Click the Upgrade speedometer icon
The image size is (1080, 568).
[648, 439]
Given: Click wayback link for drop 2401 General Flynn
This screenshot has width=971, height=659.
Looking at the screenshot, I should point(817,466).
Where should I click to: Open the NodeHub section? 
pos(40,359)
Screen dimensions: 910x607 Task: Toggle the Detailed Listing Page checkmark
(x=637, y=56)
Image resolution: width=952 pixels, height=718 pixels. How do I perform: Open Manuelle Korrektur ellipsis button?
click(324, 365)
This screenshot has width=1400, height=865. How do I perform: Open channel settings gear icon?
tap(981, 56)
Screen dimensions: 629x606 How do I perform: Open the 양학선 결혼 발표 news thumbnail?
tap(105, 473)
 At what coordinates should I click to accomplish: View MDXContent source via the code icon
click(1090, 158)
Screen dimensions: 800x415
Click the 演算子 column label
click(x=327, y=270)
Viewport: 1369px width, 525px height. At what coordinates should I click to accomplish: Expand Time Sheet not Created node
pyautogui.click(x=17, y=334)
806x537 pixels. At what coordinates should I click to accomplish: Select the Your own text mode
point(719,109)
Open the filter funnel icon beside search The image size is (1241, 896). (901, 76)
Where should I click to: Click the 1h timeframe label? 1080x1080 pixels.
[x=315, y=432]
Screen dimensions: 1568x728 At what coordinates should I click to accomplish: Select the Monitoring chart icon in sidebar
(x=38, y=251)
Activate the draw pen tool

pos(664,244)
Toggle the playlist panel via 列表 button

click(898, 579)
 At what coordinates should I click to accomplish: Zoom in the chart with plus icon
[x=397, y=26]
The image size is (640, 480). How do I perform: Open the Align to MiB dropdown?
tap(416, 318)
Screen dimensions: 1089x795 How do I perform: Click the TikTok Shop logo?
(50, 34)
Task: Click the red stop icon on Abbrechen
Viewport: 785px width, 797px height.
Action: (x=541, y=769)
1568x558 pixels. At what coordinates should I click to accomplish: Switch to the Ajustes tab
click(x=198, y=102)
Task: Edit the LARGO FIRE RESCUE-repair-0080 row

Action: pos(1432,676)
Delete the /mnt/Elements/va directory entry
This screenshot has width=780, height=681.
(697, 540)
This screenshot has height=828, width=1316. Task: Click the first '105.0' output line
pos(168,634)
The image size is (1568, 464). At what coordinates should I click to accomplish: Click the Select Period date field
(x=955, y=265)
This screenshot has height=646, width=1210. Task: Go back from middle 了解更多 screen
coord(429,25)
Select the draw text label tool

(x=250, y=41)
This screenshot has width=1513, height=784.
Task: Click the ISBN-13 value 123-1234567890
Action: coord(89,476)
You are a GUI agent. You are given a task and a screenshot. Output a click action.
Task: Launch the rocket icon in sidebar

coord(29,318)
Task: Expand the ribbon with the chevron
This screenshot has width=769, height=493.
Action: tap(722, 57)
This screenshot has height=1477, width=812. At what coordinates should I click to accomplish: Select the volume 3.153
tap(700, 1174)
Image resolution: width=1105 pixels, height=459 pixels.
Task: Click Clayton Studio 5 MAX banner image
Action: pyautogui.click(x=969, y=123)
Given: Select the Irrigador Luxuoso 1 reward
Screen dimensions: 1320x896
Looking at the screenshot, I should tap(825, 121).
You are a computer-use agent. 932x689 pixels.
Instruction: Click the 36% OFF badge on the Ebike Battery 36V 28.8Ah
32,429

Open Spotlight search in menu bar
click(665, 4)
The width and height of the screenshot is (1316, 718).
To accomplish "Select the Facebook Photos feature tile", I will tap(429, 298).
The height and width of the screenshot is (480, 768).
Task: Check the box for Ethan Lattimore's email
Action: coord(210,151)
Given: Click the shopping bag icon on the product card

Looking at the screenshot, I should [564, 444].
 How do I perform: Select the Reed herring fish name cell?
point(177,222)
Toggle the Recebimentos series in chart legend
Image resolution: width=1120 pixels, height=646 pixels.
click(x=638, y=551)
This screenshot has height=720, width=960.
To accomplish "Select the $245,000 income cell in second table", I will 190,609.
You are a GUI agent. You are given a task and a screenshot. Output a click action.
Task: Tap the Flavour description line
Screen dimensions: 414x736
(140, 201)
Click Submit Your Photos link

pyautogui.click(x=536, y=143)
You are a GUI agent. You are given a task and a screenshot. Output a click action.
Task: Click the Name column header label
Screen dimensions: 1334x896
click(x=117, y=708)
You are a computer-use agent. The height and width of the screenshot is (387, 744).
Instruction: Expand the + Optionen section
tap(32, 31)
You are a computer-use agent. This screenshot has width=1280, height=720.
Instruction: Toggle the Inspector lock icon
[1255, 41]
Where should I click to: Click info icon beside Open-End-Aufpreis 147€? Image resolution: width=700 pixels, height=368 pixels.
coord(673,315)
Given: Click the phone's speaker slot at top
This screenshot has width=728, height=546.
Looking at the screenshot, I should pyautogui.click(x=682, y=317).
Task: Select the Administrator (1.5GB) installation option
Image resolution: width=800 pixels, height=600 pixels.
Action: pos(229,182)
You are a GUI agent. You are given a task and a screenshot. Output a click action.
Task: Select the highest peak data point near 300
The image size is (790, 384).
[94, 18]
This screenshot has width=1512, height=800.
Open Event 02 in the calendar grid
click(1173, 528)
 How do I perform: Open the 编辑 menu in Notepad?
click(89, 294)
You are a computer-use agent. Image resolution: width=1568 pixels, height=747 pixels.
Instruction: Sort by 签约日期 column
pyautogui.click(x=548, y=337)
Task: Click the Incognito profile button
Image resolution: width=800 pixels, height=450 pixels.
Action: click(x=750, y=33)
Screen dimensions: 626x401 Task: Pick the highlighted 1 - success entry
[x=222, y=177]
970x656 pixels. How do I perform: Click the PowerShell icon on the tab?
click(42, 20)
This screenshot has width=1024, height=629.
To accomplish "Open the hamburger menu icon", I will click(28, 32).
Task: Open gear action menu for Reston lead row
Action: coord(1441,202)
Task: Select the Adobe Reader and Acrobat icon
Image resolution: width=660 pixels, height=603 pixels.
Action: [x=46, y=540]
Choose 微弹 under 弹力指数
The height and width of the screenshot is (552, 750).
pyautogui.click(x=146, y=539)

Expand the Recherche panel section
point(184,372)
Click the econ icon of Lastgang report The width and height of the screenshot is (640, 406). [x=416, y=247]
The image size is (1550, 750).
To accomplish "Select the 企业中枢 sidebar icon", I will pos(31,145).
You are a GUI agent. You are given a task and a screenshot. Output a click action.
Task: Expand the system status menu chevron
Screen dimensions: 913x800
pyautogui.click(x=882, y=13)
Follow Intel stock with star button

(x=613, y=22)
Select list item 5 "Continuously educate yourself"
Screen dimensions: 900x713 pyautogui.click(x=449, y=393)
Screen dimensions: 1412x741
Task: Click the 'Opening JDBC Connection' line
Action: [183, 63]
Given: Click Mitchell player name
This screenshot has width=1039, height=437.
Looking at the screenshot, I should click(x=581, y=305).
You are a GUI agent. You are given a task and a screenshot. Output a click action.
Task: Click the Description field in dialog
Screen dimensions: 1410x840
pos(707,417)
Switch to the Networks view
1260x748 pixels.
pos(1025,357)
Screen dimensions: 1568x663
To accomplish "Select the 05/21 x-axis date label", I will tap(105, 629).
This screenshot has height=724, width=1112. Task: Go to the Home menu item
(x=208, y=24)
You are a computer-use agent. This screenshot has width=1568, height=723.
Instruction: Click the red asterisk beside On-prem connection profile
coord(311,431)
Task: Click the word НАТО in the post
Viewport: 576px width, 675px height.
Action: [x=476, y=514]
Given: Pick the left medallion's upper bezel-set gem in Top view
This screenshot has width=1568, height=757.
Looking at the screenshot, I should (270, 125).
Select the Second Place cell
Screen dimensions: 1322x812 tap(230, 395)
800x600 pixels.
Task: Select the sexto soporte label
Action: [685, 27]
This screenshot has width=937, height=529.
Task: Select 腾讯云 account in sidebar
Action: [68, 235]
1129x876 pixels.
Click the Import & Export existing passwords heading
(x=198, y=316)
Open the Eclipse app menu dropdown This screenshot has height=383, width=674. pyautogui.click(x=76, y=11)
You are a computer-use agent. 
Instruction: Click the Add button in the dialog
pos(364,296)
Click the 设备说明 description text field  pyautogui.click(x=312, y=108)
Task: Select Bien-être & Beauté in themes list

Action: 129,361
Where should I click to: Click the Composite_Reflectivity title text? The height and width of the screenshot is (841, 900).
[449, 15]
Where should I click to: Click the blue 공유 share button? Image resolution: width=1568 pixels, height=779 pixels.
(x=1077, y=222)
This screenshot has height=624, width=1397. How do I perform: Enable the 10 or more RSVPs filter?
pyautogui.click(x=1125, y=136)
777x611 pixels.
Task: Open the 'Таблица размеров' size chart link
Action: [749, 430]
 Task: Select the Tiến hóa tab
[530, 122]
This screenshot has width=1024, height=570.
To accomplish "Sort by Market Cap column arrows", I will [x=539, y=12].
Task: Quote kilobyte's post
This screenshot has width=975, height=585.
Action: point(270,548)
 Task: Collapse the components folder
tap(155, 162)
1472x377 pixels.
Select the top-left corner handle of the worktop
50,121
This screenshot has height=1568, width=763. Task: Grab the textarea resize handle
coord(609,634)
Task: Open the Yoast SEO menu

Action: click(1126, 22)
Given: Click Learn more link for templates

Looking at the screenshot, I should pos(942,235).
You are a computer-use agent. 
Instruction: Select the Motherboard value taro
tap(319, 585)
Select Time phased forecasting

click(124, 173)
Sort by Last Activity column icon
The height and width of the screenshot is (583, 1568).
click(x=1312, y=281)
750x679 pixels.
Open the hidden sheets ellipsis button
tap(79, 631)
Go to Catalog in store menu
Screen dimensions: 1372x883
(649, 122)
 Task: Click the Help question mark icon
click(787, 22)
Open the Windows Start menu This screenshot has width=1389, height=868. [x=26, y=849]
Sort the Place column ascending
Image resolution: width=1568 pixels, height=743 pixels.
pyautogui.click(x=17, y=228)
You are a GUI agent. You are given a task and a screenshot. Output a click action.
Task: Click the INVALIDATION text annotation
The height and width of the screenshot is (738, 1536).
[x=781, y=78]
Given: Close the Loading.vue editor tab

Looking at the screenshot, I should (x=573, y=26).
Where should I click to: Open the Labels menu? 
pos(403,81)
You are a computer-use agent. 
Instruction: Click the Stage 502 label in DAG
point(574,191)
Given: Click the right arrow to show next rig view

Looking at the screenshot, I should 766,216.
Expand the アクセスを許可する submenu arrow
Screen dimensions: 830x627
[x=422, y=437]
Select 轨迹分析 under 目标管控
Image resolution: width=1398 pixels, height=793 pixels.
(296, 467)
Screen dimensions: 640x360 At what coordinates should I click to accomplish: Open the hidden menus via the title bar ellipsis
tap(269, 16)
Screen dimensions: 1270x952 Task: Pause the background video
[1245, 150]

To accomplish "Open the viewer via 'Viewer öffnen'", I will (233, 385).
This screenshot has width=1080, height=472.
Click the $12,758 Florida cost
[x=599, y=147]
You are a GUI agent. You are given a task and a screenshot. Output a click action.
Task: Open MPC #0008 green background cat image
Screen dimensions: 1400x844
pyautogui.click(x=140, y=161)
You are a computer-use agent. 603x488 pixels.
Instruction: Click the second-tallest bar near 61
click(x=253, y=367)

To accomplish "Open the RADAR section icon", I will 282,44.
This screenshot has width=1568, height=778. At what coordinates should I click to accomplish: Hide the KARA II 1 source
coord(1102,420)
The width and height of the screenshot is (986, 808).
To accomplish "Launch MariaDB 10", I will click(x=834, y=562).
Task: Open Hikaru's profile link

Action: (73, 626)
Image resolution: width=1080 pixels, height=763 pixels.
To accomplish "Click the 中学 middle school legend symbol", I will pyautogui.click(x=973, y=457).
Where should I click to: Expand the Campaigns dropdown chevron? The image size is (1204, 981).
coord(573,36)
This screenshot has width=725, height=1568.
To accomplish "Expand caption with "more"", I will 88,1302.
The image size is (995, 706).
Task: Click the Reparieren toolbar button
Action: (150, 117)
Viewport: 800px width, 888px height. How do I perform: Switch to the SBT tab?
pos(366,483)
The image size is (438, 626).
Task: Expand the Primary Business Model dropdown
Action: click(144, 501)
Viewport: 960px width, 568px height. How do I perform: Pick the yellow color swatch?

________________________

Your objective:
Before answering, check every line of the records for the string "post", then state how many lines have it, with the number only.

Solution:
2